## Task to complete
For this exercise, return exactly the lines of the material below that begin at the one with "The height and width of the screenshot is (1334, 750)." and stop after the one with "Deselect the D-Vitum item checkbox".

## Records provided
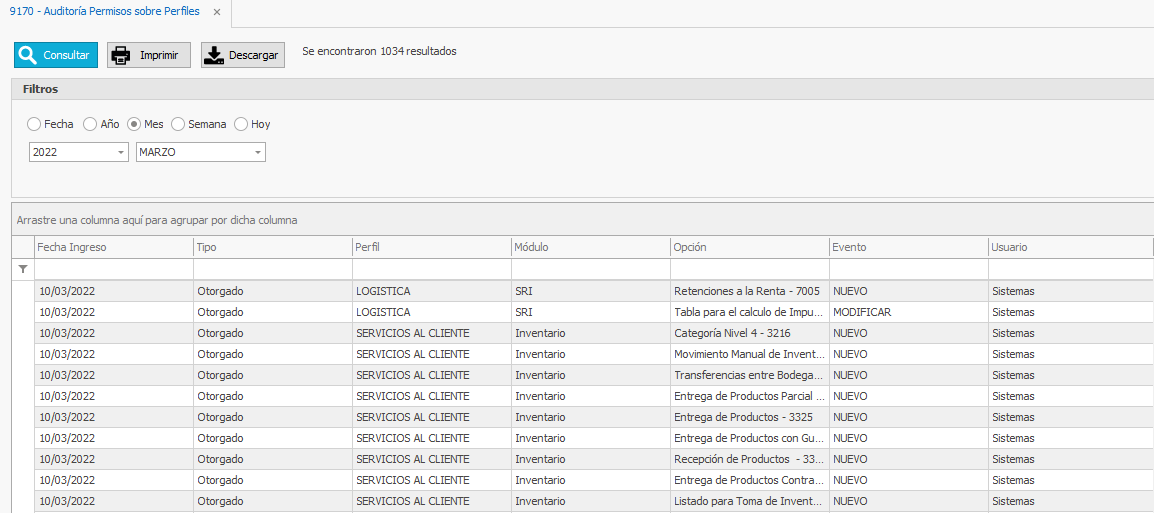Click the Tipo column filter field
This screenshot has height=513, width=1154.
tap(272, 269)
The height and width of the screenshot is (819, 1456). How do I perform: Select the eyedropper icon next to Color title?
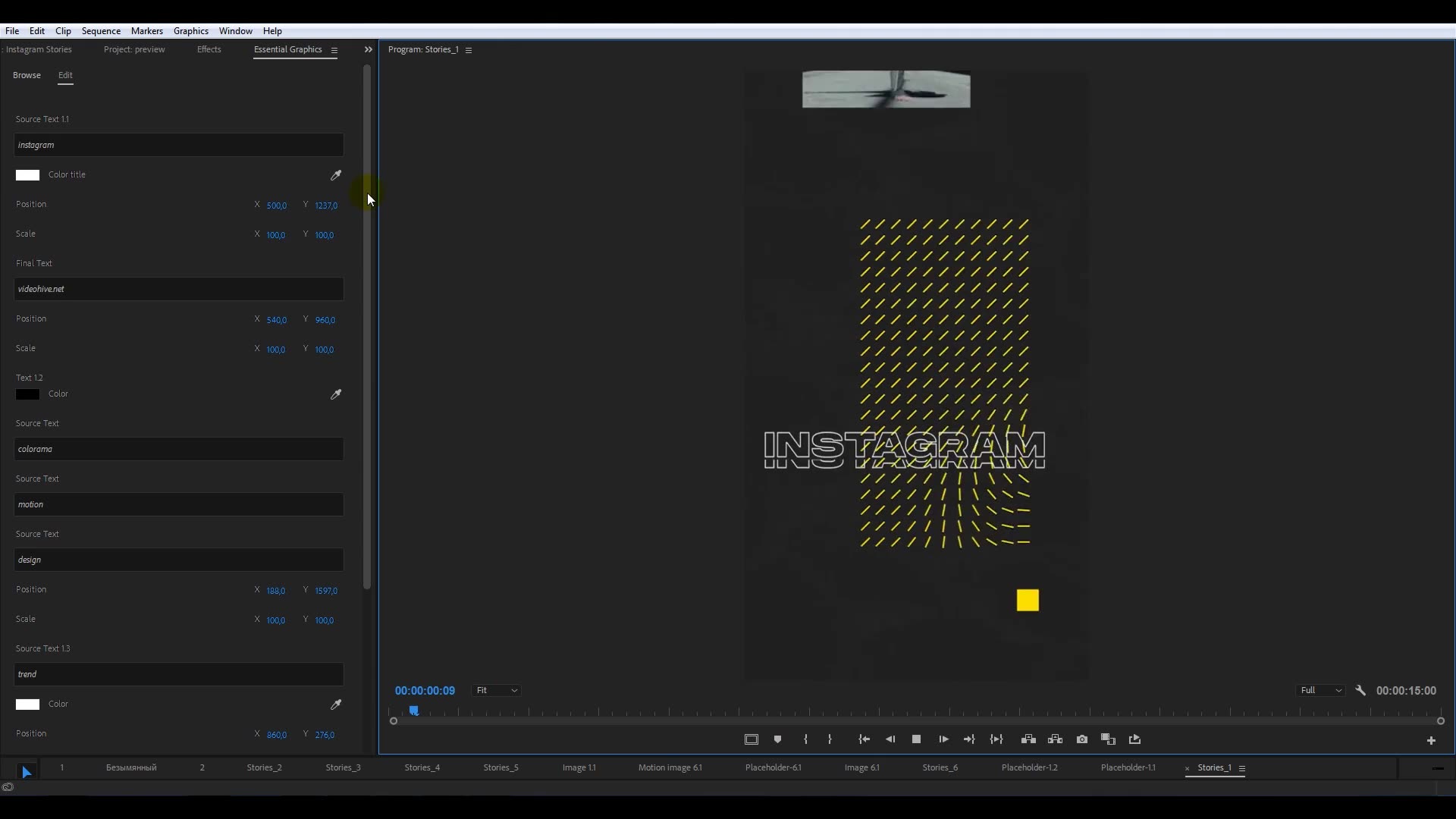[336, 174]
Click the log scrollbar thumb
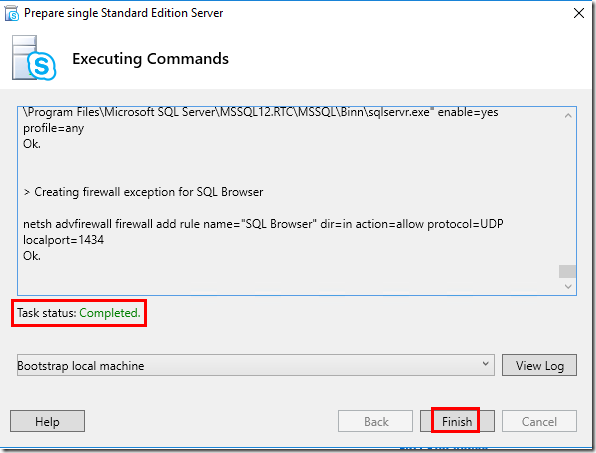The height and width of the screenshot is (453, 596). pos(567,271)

* * *

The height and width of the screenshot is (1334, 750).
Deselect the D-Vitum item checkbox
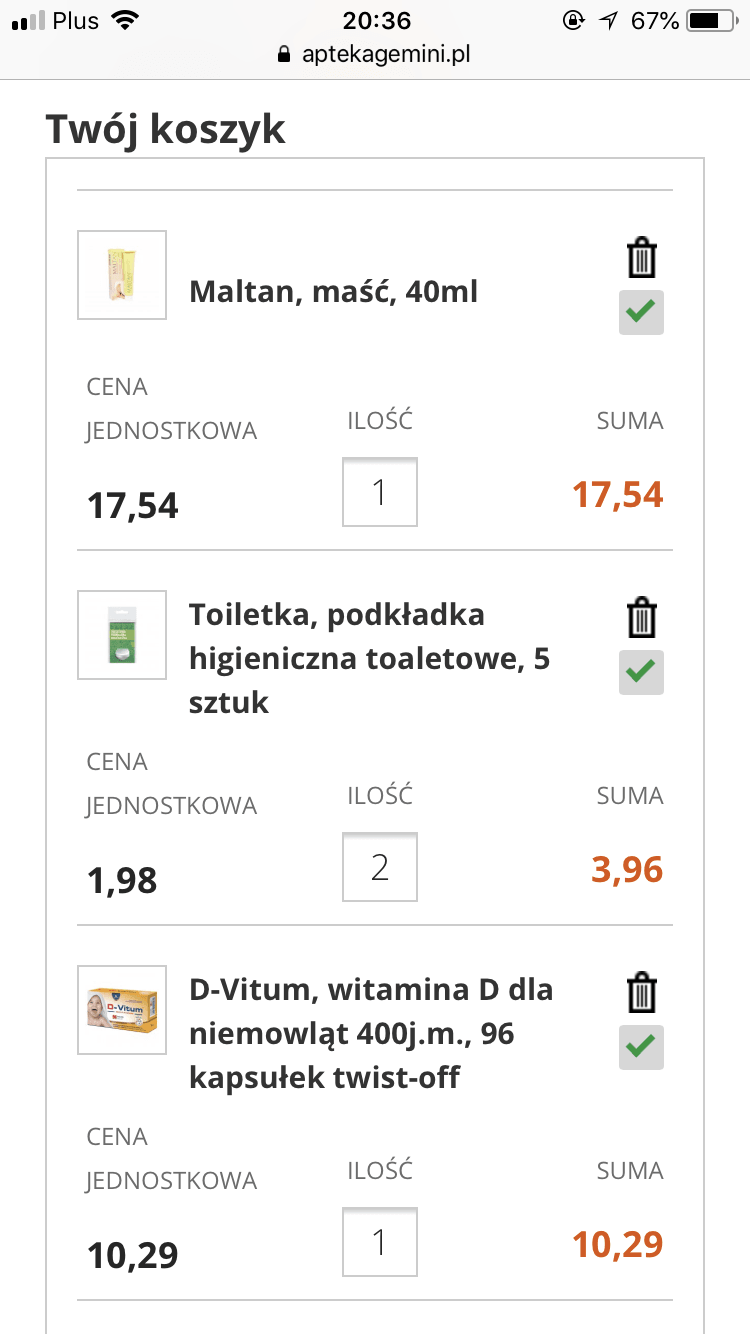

## Task solution
The height and width of the screenshot is (1334, 750).
Deselect the D-Vitum item checkbox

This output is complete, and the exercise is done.